Monday, February 17, 2014
An oldie but a goldie.... 1. Why is there something as opposed to nothing? 2. What are the limits of science? Has Cartesian Reductionism neared its level of usefulness? How do we incorporate the whole into our thinking? 3. How does complexity arise? Why is the sum of the parts so often less than the whole? 4. Is Randomness an illusion? 5. How are the Laws of Physics carried? 6. What is the relationship between consciousness, free will and the Anthropic Principle? 7. To what extent are we boxed in by our definitions of scientific terms? Discrete versus Continuous understanding of nature. 8. Why and how are we bound by perceived linearity? 9. The Subjective versus the Objective….Will Objectivism disappear altogether? 10. Why do systems become stable? How is this stability rocked? Is there an overall march toward a new zone? Is stability real or imaginary? 11. Why is our Mathematics limited? 12. What is an event? What comes together to make an event?
Sunday, February 16, 2014
I live in a milieu, as an educator, where I am exclusively surrounded by individuals who hold views to the left of me. This is hardly surprising as modern liberalism has shifted in a direction that makes it more akin to social-democracy than anything else and most teachers are modern liberals by self-imposed definition.I have maintained my course even as the centrist paradigm has gravitated leftward. Detractors would say that I sam a slave to inertia but I choose to reject this categorization.I identify as a Classic liberal as it balances, with the required skepticism, both the excesses of each wing of the political spectrum. It is a philosophy rooted in reason, true to the enlightenment but scornful of the anarchism of the Romantics. It champions measured change and flies roughshod over unproven radicalism. Classic liberalism is not a flavor of the day philosophy, it has a proud history that originates from English liberalism and at its very core is the cherished concepts of freedom of speech, thought and action. Modern liberalism, in contrast, dances with dialectic materialism and is therefore corrupted by the veil of socialist groupthink. It has lost the essence of what it is to be liberal by exchanging the primacy of the individual for that of the collective. It is not a philosophy of tolerance, as is evidenced by the hysteria that is all too often directed against those who deviate from its dogma. Maybe one can see Modern Liberalism as a cacophony of nanny state voices, but what cannot be denied is the success of this idealism in broad swiping opposition, to establish its almost universal acceptance in education. This is a tragedy as it has blighted the diversity of opinion that should be a source of our intellectual strength. Sadly there are a few who see it this way. Perhaps it's the suffocation of the medium that has done it to them, or maybe it's the comfort of accepting the 'IS'.......I am not sure. Whatever the cause I am grateful the light has not been snuffed out so myself, like a few others, can with our hearts and deeds still resist the predominant orthodoxy.
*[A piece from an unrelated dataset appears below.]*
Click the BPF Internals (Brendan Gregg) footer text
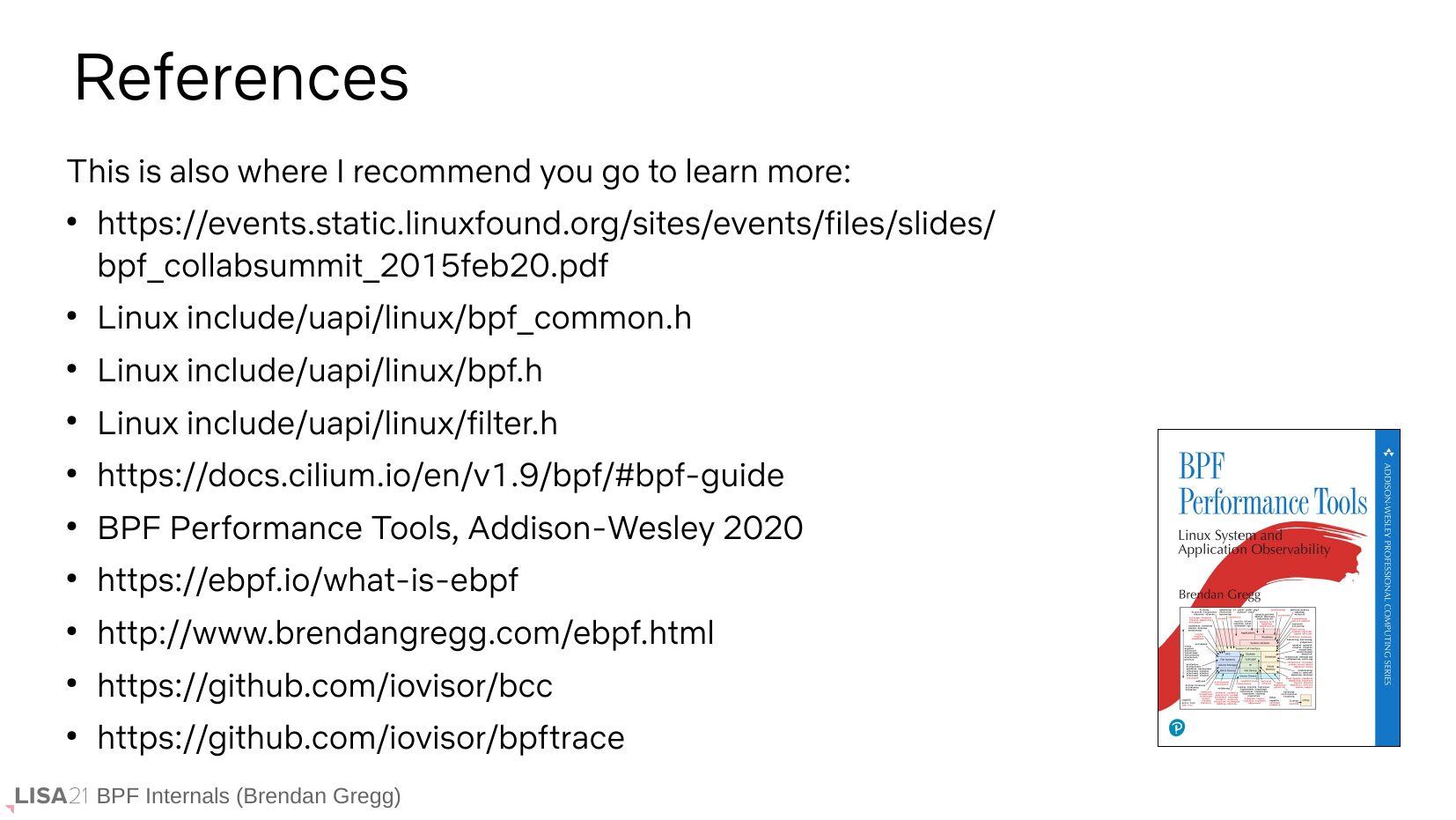 pos(248,796)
Saturday, February 15, 2014
Why is FDR so lionized as a President? He subverted democracy by loading SCOTUS with his cronies, forced through the New Deal which actually delayed the economic recovery (many New Deal type programs were also the brainchild of the previous Hoover administration), interned Japanese Americans, clamped down on giving refuge to Holocaust victims and refused to bomb railways to the death camps. In addition he underestimated the both the brutality of Stalin and Uncle Joe’s ambitions, thereby dooming most of Eastern Europe to brutal Soviet domination. Yes, he did go to war to save the West but in reality he didn’t have much of a choice after Pearl Harbour. Hitler also made is easy for FDR by declaring war on the US only four days after this (arguably one of the biggest follies of the war). I will give FDR credit for Cash-and-Carry and Lend Lease but I think his status has been blown out of proportion by apologists such as Arthur Schlesinger. I believe that Harry Truman was a far superior president.
While there are some holding out for a long term improvement in Middle-East politics as a result of the Arab Spring, what is most evident is that the gains that have accrued to date have have come at too high a price. One could very easily argue that the Middle East is in fact worse now than it has been with both Syria and Egypt emeshed in Civil War. With his Cairo speech and his cheerleading of the Anti-Mubarak drivers, Obama must take on some responsibility for the debacle (his lack of common sense and political street knowledge were abysmal)and the arena is worse now for his ill-conceived interference.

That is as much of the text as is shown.